On 5/28/24 10:21 PM, Peter-Jan Gootzen wrote:
> On Tue, 2024-05-28 at 21:35 +0800, Jingbo Xu wrote:
>> External email: Use caution opening links or attachments
>>
>>
>> On 5/28/24 7:59 PM, Miklos Szeredi wrote:
>>> On Tue, 28 May 2024 at 10:52, Jingbo Xu <jefflexu@xxxxxxxxxxxxxxxxx>
>>> wrote:
>>>>
>>>> Hi Peter-Jan,
>>>>
>>>> Thanks for the amazing work.
>>>>
>>>> I'd just like to know if you have any plan of making fiq and fiq-
>>>>> lock
>>>> more scalable, e.g. make fiq a per-CPU software queue?
>>>
>>> Doing a per-CPU queue is not necessarily a good idea: async requests
>>> could overload one queue while others are idle.
>>
>> It is in FUSE scenarios (instead of virtiofs). There's no 1:1 mapping
>> between CPUs and daemon threads.  All requests submitted from all CPUs
>> are enqueued in one global pending list, and all daemon threads fetch
>> request to be processed from this global pending list.
> Virtiofsd also works in this thread pool manner with a global pending
> list and many daemon threads fetching from said list.
> 
>>
>>>
>>> One idea is to allow request to go through a per-CPU fast path if
>>> the
>>> respective listener is idle.  Otherwise the request would enter the
>>> default slow queue, where idle listeners would pick requests (like
>>> they do now).
>>
>> I guess "listener" refers to one thread of fuse daemon.
>>
>>
>> When coming to virtiofs scenarios, there's 1:1 mapping between CPUs
>> and
>> hardware queues.  The requests will only be routed to the hardware
>> queue
>> to which the submitter CPU maps, and thus there's no meaning still
>> managing pending requests in one global pending list.  In this case,
>> the
>> per-CPU pending list theoretically can reduce the lock contention on
>> the
>> global pending list.
>>
>>
>> I guess we have an internal RFC on per-CPU pending list for virtiofs.
>> Let me see if this really improves the performance from test.
> I am a bit confused about the software layers we are talking about now.
> We have:
> - FUSE driver (so the kernel FUSE fs driver)
> - virtio-fs driver
> - virtiofsd as a software virtio-fs device
> - Hardware virtio-fs device implementations (e.g.

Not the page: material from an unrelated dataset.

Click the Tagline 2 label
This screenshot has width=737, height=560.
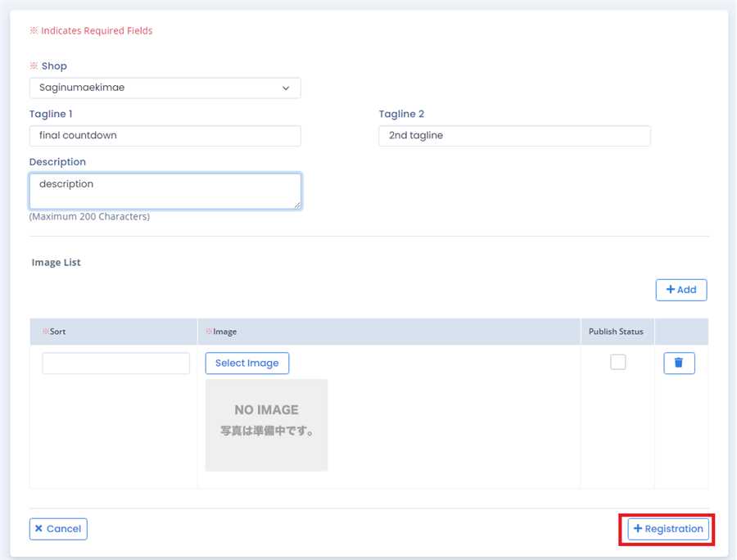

BlueField)
> - libfuse (connecting /dev/fuse and a FS implementation)
> - File systems that build upon: libfuse, virtiofsd or some hardware
> virtio-fs implementation
> 
> So you have a patch at hand that fixes this fiq and fiq->lock bottleneck
> in the FUSE driver, correct? In the virtio-fs driver there is no pending
> list, it just pops from the pending list of the FUSE driver.

I mean fiq->pending list (struct fuse_iqueue) when I refer to software
pending list.

__fuse_request_send
  spin_lock(&fiq->lock) <-- lock contention if multiple CPUs submit IOs
  queue_request_and_unlock
    # enqueue request to fiq->pending list
    fiq->ops->wake_pending_and_unlock(),
    i.e. virtio_fs_wake_pending_and_unlock() for virtiofs
      # fetch one request from fiq->pending list
    spin_unlock(&fiq->lock)

Both the regular /dev/fuse interface and virtiofs use "struct
fuse_iqueue" as the pending list.

-- 
Thanks,
Jingbo